In 1937, the French government sent Andre' Malraux to Republican Spain to assist the elected government with aviation assets that were sent from the neutral French government. He was not a pilot nor an aeronautical engineer; he was an agent acting as an adviser on use and disposition of said assets. The Spanish Civil War lasted about 3 years; the effects are still felt throughout Spain. World War II followed almost immediately, and that history shoved the Civil War into history's closet. The country was run by the victor(s): Gen. Franco who ruled as the dictator for the next 34 years until 1974 when he died. His groomed successor immediately moved to a democratic government and shoved Franco's legacy into the garbage dump.

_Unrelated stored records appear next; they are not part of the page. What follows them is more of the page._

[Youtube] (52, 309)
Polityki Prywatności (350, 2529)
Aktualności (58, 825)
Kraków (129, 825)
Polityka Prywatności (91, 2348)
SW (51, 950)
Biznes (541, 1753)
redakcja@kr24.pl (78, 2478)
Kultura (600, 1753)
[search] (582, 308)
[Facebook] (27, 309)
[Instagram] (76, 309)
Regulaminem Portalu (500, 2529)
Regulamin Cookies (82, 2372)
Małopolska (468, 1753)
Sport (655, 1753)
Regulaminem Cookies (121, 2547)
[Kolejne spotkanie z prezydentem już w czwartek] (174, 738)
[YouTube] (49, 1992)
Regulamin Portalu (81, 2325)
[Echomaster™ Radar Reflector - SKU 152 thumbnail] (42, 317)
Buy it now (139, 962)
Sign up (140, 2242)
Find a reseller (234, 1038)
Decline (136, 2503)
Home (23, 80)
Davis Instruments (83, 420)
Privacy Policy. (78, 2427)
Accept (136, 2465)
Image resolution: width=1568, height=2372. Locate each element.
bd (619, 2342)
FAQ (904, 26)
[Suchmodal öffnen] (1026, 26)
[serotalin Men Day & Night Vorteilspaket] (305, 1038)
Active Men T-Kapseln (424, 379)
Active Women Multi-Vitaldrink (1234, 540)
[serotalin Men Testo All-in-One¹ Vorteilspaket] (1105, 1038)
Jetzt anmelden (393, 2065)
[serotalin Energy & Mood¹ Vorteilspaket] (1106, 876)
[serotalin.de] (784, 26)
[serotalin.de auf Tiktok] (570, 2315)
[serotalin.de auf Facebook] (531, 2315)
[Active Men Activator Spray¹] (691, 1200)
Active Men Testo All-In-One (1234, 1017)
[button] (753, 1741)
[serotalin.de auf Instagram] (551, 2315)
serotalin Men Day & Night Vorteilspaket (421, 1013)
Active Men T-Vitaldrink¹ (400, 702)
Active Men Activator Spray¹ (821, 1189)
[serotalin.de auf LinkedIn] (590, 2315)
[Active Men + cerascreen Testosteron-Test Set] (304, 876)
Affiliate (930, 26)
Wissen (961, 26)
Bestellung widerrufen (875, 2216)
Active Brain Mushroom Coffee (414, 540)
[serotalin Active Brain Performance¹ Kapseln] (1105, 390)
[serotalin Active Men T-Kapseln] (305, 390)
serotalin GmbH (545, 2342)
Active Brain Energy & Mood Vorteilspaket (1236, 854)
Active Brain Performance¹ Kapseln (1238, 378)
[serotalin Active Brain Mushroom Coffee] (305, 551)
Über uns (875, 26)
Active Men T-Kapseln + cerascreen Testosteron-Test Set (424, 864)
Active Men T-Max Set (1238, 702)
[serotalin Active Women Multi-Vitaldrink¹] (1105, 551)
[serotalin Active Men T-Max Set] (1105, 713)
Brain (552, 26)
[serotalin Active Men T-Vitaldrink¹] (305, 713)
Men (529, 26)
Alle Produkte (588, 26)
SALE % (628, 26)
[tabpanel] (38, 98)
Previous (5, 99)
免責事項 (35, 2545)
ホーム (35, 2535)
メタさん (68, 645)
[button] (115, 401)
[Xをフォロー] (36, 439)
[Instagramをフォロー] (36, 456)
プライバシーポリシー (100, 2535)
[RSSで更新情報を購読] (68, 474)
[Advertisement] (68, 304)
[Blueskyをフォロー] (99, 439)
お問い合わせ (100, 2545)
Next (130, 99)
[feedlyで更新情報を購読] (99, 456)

Historians have struggled with this topic: who won?; who lost? who were the participants? Answers are difficult to parse, and the subject matter was not made into a "hot topic". While WW II did not officially affect neutrality of Spain, it was a pass through for more than a few Allied pilots who were shot down over European fields and assisted by Spanish civilians on their trip back to England. A notable participant as a soldier was George Orwell, and he is the one writer most folks read to understand all the factions involved, including those future belligerents: Germany, Italy, and Russya(Stalin & Co.).
To read Malraux is to involve oneself in details relevant to understanding much of the politics that eventually led to war. Franco was abroad, in north Africa with his army. He could not be effective at all unless he was on the mainland. He had a logistics problem: no means of transport for his army and its needed munitions, rations, and heavy arms. Then, here comes help in the form of troop carriers that could crossover the Strait of Gibralter to deposit a trained legion of well led soldiers. The rest is history.